Hopefully we have succeeded in raising awareness about womb cancer and many more women are now informed about the signs and symptoms to look out for.
However, just because September is over doesn't mean that the awareness raising stops. It does become slightly more difficult though as we try to "be seen" amongst the tidal wave of pink that is everywhere - in the media; on the web; on tele; in the shops! It seems anything and everything has had a "pink" makeover.
This is just my personal opinion, but I know its one that is shared by many.

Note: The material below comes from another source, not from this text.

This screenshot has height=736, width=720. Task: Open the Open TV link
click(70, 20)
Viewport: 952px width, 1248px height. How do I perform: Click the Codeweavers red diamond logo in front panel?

Cancer is cancer. A person who gets breast cancer is just as important as someone who gets womb cancer; or lung cancer; or bowel cancer or prostate cancer or any other cancer. The whole industry, and thats basically what it is; that has grow up around breast cancer in the last 20+ years hasn't resulted in less women being diagnosed with breast cancer. In fact the numbers have gone up alarmingly.
I would urge you to read "Pink Ribbon Blues" by Gayle Sulik http://gaylesulik.com/ and form your own opinion but I think there needs to be a radical rethink in the way that cancer research as a whole is funded so that rarer cancers (and by that I mean cancers where only a small percentage of the population are affected) are not left out in the cold.
So, on a matter of principle, I won't be wearing pink during October. I want all cancers treated equally and all cancer patients deserving of equal respect.
Cancer kills - it doesn't care what colour ribbon you happen to be wearing!